Preparar la lonchera escolar puede parecer una tarea rutinaria, pero en realidad es una oportunidad diaria para fortalecer la salud, energía y concentración de niñas y niños. En México, donde conviven tradiciones culinarias ricas y una alta disponibilidad de productos ultraprocesados, elegir con conciencia los alimentos que enviamos a la escuela es clave para fomentar buenos hábitos desde la infancia.

Una lonchera nutritiva no tiene que ser complicada ni costosa. Lo más importante es que sea equilibrada, variada y atractiva. Para lograrlo, conviene incluir alimentos de al menos tres grupos: frutas y verduras, cereales integrales o tubérculos, y una fuente de proteína. Esta combinación ayuda a mantener niveles de energía estables durante la jornada escolar y evita los picos de azúcar que generan cansancio o falta de concentración.

Las frutas frescas de temporada son una excelente base. En México hay una gran diversidad accesible y económica: manzana, guayaba, jícama, mandarina, papaya o mango en cubos con unas gotas de limón. Además de aportar vitaminas y fibra, su sabor natural reduce la necesidad de productos azucarados. Si se desea algo más práctico, se pueden cortar y guardar en recipientes herméticos desde la noche anterior.

En cuanto a cereales, lo ideal es optar por opciones integrales. Un sándwich de pan integral con frijoles, aguacate y queso panela; una quesadilla en tortilla de maíz con champiñones; o un mollete pequeño con pico de gallo son alternativas más nutritivas que las galletas industriales o pastelitos empaquetados. Las tortillas de maíz, parte esencial de la alimentación mexicana, aportan energía y combinadas con leguminosas como frijoles o lentejas forman proteínas de buena calidad.

La proteína es fundamental para el crecimiento. Puede incluirse a través de huevo cocido, rollitos de pechuga de pollo desmenuzada, atún preparado con verduras o yogurt natural sin azúcar añadida. El yogurt puede mezclarse con fruta fresca y un poco de avena para hacerlo más completo y evitar las versiones comerciales con exceso de azúcar.
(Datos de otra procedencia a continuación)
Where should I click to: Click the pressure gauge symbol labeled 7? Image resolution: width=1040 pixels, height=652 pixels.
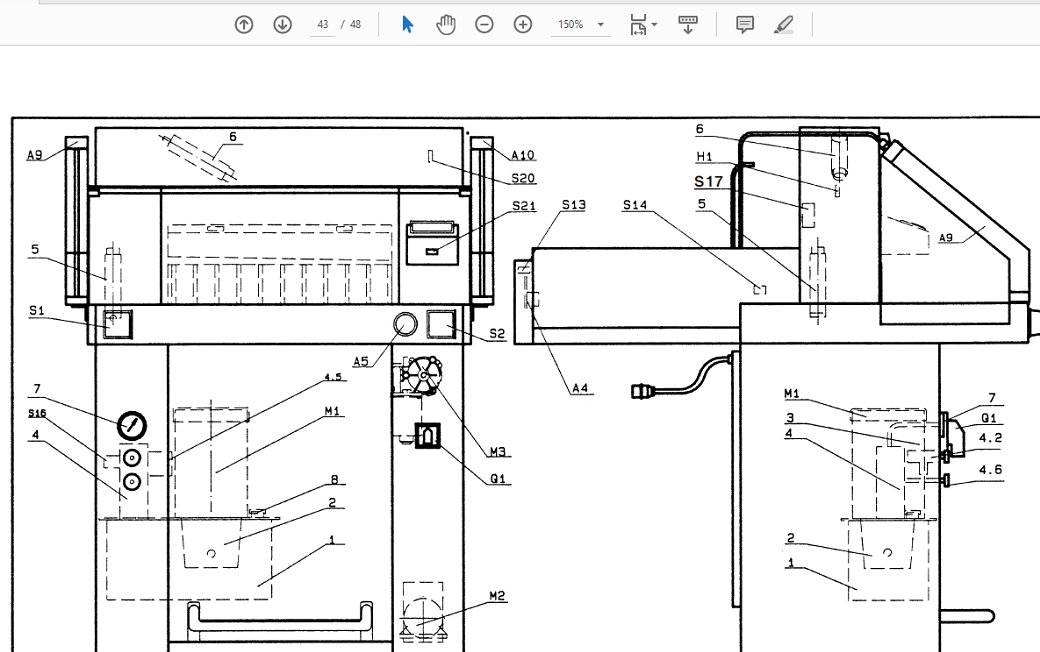[x=130, y=426]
Un aspecto clave es la hidratación. Enviar agua simple es la mejor decisión. Las bebidas azucaradas, incluso los jugos industrializados que se promocionan como “naturales”, suelen contener grandes cantidades de azúcar. Si se quiere variar, se puede preparar agua de frutas natural sin azúcar añadida, como agua de limón o de jamaica ligeramente infusionada.

La presentación también influye. Cortar los alimentos en formas divertidas, usar recipientes de colores o incluir una pequeña nota puede motivar a los niños a consumir lo que llevan. Involucrarlos en la elección y preparación del menú fomenta autonomía y mayor disposición para probar alimentos nuevos.

Planear el menú semanal facilita mantener el equilibrio. Por ejemplo, un día puede incluir una torta pequeña de frijoles con queso y rodajas de pepino; otro, una quesadilla de flor de calabaza con jícama y naranja; y otro más, un wrap de pollo con zanahoria rallada acompañado de manzana. La variedad evita la monotonía y asegura un mejor aporte de nutrientes.

También es importante considerar las porciones. La lonchera no sustituye el desayuno; debe ser un complemento que ayude a mantener la energía hasta la comida principal. Si el niño no desayuna en casa, será más probable que consuma en exceso productos poco saludables en la escuela.

Preparar una lonchera nutritiva es una inversión diaria en la salud de los hijos. Con alimentos frescos, combinaciones equilibradas y un poco de organización, es posible ofrecer opciones sabrosas que apoyen su desarrollo físico y mental. Pequeños cambios sostenidos en el tiempo pueden marcar una gran diferencia en sus hábitos alimenticios y bienestar futuro.